Therapy

As a marriage and family therapist I work with couples, individuals, and families with relationship challenges. Therapy helps clients recognize and resolve conflicts and improve their relationships. Some couples seek marriage therapy to strengthen their bonds and gain a better understanding of each other. Through dissertment therapy, you can make thoughtful decisions about woking on your relationship, keeping things status quo, or going your separate ways.

Individuals and couples seek counseling for a variety of reasons. Often the reasons are to improve communication, resolve ongoing conflict, increase levels of intimacy, resolve sexual desire or dysfunction problems, power struggles, infidelity, addiction, parenting conflict, or blended family concerns. You can use couples counseling to address many specific issues, including:

  • Communication problems
  • Sexual difficulties
  • Conflicts about child rearing or blended families
  • Substance abuse
  • Financial problems
  • Anger
  • Infidelity
  • Divorce

The basic principles of the process of counseling include: normalizing feelings, allowing a neutral open place for each person’s feelings and thoughts to be heard, change or broaden each person’s view of the relationship, improve communication, recognize and change unhealthy patterns in the relationship, and understand and manage reactive emotions.

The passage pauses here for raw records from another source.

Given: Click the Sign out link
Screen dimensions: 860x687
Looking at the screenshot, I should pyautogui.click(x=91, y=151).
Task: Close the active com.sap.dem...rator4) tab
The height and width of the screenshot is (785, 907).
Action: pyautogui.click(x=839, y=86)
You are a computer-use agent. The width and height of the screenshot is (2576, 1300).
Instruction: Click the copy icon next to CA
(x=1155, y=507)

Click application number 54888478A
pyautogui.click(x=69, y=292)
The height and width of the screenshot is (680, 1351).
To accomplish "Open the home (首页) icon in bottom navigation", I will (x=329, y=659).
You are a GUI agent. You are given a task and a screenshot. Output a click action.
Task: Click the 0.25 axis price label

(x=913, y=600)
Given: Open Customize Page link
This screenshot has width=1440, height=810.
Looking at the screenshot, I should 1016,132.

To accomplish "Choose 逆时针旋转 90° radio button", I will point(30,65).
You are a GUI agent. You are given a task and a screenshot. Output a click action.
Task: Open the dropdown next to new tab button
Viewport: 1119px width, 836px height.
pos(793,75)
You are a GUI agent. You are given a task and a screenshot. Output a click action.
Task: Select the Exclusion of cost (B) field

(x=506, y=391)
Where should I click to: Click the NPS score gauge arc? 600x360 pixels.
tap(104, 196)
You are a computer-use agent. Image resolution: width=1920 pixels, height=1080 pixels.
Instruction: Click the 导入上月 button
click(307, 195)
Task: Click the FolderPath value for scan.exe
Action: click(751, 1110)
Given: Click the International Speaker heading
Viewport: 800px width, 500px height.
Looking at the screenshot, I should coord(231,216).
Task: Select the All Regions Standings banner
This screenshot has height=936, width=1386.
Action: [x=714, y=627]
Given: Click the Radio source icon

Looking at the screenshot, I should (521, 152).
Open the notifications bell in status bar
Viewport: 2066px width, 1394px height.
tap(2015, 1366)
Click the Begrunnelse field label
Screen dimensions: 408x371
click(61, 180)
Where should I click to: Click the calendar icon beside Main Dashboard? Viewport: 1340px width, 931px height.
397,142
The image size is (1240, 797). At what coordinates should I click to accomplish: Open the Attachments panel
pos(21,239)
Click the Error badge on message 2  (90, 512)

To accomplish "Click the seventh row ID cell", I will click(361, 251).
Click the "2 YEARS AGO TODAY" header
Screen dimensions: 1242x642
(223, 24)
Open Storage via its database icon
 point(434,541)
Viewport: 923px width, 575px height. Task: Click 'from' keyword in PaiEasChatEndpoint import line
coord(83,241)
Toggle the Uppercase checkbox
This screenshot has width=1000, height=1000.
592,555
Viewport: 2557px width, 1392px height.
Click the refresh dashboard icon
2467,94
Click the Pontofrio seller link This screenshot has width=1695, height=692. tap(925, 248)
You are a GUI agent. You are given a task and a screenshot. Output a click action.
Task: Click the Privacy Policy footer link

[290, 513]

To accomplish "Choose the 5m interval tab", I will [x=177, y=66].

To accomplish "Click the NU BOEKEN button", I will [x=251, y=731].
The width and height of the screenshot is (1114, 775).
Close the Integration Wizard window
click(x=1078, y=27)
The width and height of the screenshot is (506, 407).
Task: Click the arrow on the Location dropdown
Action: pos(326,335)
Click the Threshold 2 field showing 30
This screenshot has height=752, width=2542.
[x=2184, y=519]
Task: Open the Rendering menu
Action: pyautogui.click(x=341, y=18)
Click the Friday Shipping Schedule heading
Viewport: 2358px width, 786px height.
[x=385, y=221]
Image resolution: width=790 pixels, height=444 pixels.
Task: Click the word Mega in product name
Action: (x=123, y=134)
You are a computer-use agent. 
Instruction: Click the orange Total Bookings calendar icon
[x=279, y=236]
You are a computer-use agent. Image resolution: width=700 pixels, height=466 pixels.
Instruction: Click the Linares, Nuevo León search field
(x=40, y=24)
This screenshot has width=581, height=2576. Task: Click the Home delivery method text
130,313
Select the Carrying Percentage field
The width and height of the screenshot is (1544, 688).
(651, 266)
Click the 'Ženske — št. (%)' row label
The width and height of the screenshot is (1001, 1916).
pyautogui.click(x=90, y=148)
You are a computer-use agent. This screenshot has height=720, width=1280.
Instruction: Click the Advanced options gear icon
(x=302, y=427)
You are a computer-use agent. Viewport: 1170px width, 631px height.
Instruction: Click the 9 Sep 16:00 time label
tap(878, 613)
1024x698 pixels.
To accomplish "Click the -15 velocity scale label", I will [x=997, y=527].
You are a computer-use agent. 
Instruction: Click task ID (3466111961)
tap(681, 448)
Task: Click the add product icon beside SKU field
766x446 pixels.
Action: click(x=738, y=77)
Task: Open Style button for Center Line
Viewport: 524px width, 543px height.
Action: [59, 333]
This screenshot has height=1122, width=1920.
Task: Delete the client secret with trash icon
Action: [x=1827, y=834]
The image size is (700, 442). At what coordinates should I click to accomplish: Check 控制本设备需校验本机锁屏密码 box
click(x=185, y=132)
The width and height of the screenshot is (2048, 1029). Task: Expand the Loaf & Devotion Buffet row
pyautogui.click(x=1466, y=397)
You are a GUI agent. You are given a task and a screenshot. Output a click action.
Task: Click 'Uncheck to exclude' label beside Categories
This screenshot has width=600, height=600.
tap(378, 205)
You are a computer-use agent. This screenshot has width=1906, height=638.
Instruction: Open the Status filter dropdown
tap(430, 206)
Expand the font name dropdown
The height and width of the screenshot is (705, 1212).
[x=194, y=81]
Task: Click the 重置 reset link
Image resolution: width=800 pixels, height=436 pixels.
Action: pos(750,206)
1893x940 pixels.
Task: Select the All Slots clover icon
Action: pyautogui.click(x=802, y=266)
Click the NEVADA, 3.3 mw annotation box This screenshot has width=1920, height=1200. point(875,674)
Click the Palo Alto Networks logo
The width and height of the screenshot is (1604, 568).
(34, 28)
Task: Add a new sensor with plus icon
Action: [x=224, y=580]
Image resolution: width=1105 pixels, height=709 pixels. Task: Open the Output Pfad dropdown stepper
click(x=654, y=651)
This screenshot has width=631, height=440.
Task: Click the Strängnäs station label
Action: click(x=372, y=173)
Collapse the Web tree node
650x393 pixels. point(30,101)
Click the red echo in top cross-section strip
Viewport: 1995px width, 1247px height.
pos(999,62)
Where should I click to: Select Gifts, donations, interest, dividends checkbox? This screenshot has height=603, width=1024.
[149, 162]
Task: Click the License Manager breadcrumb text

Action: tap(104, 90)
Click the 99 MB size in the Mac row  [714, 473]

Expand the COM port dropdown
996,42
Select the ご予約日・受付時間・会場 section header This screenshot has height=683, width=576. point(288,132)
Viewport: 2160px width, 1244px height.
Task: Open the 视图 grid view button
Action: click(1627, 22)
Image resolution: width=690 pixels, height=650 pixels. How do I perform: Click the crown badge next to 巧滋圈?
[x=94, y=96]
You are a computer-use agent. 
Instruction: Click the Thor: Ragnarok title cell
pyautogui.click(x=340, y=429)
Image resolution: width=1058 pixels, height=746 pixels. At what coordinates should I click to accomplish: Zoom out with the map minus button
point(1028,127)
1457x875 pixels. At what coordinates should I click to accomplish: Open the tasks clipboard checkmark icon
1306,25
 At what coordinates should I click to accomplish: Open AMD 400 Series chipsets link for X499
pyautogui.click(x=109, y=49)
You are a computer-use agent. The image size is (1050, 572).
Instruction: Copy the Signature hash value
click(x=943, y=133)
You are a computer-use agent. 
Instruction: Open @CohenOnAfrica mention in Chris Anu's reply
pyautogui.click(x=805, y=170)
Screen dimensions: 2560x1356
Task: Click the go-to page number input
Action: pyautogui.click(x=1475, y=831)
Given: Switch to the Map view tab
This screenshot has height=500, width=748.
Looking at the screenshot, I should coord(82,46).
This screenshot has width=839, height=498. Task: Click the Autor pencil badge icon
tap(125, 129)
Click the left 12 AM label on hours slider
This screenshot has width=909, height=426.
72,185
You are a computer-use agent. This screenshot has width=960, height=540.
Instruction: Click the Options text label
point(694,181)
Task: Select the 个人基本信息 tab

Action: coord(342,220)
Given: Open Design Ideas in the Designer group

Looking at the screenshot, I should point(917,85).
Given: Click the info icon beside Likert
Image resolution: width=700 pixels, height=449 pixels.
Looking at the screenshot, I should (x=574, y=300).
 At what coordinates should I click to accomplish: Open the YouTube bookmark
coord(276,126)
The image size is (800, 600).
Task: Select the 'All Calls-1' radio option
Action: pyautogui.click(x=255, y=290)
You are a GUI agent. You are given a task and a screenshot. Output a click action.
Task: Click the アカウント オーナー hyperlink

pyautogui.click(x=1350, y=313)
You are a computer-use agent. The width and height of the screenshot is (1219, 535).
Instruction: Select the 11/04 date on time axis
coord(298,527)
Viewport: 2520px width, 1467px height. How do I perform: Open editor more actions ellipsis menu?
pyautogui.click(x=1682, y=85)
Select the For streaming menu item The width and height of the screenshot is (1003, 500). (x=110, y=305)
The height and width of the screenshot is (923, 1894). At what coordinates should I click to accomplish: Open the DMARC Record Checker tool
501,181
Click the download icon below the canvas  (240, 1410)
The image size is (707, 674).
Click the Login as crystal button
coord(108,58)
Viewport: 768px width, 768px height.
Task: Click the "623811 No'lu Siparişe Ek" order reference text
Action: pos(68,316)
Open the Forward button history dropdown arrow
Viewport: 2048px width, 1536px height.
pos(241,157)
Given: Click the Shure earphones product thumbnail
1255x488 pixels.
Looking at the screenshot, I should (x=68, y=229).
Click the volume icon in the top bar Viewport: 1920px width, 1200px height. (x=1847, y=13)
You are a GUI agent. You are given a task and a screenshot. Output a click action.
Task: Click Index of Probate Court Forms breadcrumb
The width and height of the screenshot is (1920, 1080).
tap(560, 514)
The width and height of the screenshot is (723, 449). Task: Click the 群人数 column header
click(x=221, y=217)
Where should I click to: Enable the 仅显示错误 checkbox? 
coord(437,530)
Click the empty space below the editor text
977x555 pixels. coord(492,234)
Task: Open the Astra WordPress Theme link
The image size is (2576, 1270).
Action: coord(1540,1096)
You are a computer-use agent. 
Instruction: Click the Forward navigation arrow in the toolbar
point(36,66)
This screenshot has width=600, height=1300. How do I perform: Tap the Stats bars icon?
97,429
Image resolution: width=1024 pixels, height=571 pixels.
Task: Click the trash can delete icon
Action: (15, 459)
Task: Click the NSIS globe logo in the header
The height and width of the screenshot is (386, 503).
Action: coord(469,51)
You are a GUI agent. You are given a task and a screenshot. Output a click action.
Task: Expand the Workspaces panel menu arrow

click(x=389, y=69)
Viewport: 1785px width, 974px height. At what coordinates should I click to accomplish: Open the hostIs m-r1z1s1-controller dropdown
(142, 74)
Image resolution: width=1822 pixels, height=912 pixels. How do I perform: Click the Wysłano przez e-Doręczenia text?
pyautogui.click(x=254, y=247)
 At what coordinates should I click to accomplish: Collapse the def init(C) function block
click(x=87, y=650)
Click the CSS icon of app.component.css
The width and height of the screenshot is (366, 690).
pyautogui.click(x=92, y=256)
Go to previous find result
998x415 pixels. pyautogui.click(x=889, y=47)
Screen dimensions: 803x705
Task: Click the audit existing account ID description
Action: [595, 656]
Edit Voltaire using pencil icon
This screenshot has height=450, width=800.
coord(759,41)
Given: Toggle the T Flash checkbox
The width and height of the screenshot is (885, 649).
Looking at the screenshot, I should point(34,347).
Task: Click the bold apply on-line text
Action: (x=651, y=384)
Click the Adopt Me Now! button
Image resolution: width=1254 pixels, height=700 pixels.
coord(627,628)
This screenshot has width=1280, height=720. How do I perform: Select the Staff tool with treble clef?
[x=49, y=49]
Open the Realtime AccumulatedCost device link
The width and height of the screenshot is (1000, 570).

I have a strong commitment to helping clients find the tools to create their own happiness in relationships and enrich their connectedness to the world and the people around them. My theoretical orientation is based on Bowen Family Systems Theory and the work of Dr. David Schnarch. Both are centered around the concept of differentiation – a person’s ability to maintain a sense of self while in an emotionally and physically close relationship with another, balancing the need for attachment with the need for autonomy. Managing our own emotions and intellect allows us to more fully enjoy our own lives as well as engage in more meaningful, less conflicted relationships.